> Given problem:
Lay out the lines in the entries below, from the line containing "The image size is (1021, 795)." through the line containing "Action: [x=849, y=567]", inclusive, as a numbered list. Skip any blank lines and leave out the pictures.

> Records shown:

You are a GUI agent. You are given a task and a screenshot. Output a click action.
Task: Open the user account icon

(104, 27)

...

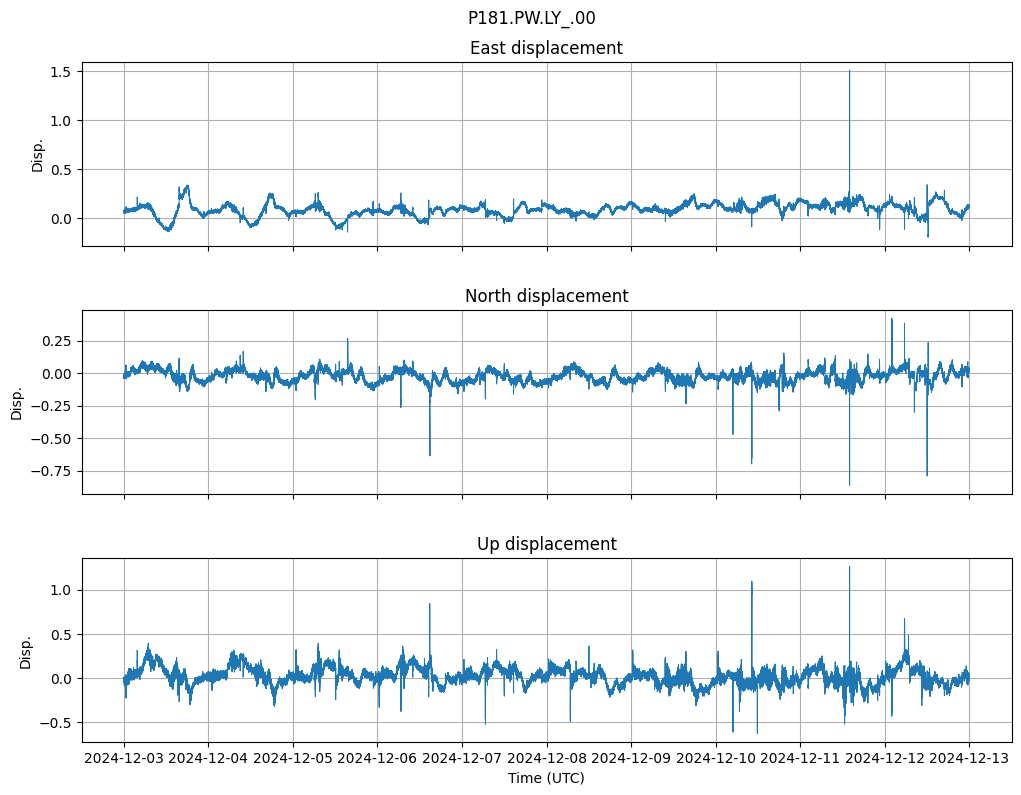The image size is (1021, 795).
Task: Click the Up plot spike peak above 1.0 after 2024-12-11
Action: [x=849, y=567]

> Response for this exercise:
1. The image size is (1021, 795).
2. Task: Click the Up plot spike peak above 1.0 after 2024-12-11
3. Action: [x=849, y=567]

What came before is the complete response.